Groove is in the Heart

Press
All press / news

John Taylor puts his demons to rest in his autobiography, says Jonathan Geddes

Despite the salacious title, there's a surprising heart to the autobiography of Duran Duran bassist John Taylor.

In The Pleasure Groove: Love, Death and Duran Duran delves into many subjects, but his relationship with his parents forms the backbone.

It was after his father died in 2008 that he first pondered penning a book, and his parents' impact on his life is consistent throughout the good and the bad in the memoir.

"I got sober coming up on 18 years ago, and before I bottomed out I was so unhappy," he says. "I'd thought I'd had this fantastic opportunity in my early 20s and just blown it. I resented everyone I was close to. I'd get on the phone to my parents and go out of my way to try and make them feel bad, because I wanted them to feel my pain."

Now 52, Taylor is sitting in a plush Glasgow hotel, sipping sparking water. He's a relaxed, sometimes self-deprecating speaker, and with a striking presence certainly looks good for his age.

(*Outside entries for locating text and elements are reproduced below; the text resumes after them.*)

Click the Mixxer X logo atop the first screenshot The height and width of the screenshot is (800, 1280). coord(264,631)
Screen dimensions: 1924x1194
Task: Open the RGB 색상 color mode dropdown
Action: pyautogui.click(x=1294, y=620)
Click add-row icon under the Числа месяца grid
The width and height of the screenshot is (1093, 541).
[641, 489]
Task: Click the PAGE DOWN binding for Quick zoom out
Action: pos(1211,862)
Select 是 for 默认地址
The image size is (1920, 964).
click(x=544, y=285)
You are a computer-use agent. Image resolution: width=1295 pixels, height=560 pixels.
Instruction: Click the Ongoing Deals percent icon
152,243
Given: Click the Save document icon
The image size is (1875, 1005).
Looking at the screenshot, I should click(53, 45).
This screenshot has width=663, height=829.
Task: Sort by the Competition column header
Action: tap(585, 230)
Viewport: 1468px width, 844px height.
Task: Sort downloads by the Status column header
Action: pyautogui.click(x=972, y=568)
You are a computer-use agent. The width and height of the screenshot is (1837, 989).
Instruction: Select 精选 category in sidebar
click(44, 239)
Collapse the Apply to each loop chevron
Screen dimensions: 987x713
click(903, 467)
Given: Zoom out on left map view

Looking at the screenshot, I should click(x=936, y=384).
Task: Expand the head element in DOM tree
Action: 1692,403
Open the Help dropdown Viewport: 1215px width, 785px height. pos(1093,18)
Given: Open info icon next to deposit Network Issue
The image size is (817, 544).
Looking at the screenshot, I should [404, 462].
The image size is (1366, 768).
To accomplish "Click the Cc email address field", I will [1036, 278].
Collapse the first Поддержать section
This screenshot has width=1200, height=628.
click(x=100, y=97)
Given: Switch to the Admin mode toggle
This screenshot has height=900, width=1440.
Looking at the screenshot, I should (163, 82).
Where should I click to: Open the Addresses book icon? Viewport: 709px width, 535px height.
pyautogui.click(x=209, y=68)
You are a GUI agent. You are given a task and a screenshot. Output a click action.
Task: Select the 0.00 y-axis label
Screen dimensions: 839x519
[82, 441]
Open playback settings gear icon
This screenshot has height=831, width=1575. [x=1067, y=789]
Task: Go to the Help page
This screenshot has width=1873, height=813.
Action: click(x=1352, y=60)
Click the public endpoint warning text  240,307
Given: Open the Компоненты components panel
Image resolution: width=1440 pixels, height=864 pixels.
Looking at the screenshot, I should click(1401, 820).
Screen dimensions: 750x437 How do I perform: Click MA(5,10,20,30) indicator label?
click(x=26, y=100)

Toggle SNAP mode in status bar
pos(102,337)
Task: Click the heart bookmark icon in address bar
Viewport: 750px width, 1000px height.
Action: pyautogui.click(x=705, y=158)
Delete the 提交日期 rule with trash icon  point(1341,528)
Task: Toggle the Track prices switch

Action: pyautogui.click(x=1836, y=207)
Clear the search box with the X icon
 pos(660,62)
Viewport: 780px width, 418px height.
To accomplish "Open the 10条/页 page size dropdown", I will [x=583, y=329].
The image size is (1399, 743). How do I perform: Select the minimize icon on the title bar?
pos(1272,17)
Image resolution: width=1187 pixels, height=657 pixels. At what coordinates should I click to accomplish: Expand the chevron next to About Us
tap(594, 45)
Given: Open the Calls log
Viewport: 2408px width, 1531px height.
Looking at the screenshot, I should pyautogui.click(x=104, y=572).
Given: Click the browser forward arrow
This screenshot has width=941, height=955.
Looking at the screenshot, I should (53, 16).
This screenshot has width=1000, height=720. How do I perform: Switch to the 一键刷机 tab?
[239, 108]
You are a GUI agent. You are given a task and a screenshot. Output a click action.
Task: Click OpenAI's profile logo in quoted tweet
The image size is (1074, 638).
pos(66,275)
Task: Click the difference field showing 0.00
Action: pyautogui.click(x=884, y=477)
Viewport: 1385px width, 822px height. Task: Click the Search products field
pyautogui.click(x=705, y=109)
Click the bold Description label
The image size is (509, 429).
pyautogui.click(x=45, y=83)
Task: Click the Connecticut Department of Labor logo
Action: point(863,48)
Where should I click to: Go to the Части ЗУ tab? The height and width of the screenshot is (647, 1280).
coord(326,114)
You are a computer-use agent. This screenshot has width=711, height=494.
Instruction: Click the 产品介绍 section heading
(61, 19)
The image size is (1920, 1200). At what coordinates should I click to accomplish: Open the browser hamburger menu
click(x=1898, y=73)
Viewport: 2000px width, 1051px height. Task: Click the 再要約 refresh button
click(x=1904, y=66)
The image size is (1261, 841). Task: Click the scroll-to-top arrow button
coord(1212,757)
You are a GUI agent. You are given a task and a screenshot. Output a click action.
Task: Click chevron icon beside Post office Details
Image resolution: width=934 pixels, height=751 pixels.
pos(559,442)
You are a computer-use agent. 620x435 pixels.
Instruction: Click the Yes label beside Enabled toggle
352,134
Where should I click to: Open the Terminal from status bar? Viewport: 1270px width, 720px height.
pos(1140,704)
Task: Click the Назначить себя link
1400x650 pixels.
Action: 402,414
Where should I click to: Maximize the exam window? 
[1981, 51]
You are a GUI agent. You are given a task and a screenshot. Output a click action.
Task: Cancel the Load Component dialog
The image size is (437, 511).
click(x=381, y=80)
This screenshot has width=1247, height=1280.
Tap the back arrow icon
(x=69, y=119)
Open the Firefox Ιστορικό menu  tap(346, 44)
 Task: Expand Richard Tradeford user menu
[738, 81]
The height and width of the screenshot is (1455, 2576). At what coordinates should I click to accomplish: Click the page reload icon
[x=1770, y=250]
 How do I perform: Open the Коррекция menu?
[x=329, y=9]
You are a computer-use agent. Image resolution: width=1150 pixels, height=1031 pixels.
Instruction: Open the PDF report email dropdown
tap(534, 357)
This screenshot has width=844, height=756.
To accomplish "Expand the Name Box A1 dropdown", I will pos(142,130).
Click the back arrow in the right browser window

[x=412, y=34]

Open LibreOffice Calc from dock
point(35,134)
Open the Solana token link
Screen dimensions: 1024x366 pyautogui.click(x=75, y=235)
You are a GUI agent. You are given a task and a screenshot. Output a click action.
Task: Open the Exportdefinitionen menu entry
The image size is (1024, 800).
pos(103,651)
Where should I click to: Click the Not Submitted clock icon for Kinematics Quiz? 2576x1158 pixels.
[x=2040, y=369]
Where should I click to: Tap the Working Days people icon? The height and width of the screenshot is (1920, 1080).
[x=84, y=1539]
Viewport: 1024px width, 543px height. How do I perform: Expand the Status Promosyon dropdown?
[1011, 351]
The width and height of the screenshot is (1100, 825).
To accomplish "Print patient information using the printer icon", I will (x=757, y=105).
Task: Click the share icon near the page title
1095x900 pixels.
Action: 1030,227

He is also a man of contrasts. At one stage in the book he recalls how a mere wink could get any woman he wanted back to his hotel room, but there's a shyness there too. Back in the early days he and his friends played in bands as if they were "like kids pretending at playing at war". Yet there was a steely self-confidence he would always succeed.

"I was lucky that at 18 I was saying, 'I don't want to go to college, I want to be a rock star'," he says. "My parents were horrified, they were like, 'You can't even play the guitar'. And I was like, 'I can play enough'. And they said they'd give me a year.

"That was the big break, them supporting me like that – my dad had been laid off at the age of 57, thinking he had another seven or eight years of work ahead of him, so we were signing on together for a few months.

"But when you're 18 you have a lot of energy, and then you meet a guy like Nick [Rhodes] who also has a lot of energy, and it all comes together."

There are contrasts in the book as well. Taylor describes at length his battle to get sober, and speaks of the "relief" he felt when he was told he was an alcoholic, as well as the hope it might help others realise they also have a problem.

Yet there's a mischievous nature there, that looks back on the excess with a wry smile and a raised eyebrow.

"I really feel I've kept a good sense of humour about it," he says. "You have to - you can't talk about the music business with a really heavy face on it. It's not like brain surgery; it's the entertainment business.

"But then there's the psychology of what that lifestyle can lead into, especially if, like me, you didn't have an off switch. I really struggled. By the time I was 30 I was at sea in a dinghy on choppy water and it seemed like the others in the band had all found a certain degree of balance as they'd got work and home lives. I hadn't been able to do that."

He has that balance now, though, and has been happily married to Gela Nash for 13 years, following a rather more turbulent first marriage to the model Amanda De Cadenet. Such stability has helped Taylor, as well as provide him with lessons to how to make a marriage work.

"I thought with the first separation; I can blame on her, the second one will be a bit harder," he states, dryly.

"You can't have too much pride in a marriage. You've got to be prepared to lose a lot of arguments – there's a saying about whether you want to be right or happy, and sometimes you have to let stuff go."

As for the band, they plan to return to the studio in February to begin work on another album, with producer Mark Ronson back on board after helming 2011's All You Need Is Now.

Taylor believes they are now approaching the status of elder statesmen of pop quite gracefully, and despite everything he's been through he seems a man content with that in his own life, too.

"I got in an argument with Simon [Le Bon] the other day because he was adamant he wasn't middle aged," he laughs.

"Well, I am, and I feel a lot better since I acknowledged that. I felt like a really tired young man till about 40, most people have given up on that before then. But I was holding onto being young into my 40s.

"But then I thought, 'You're a really cool middle-aged guy – you look good for your age so you can get away with appreciating your garden and not having to drive so fast now.'"

In The Pleasure Groove: Love, Death and Duran Duran by John Taylor is published by Sphere.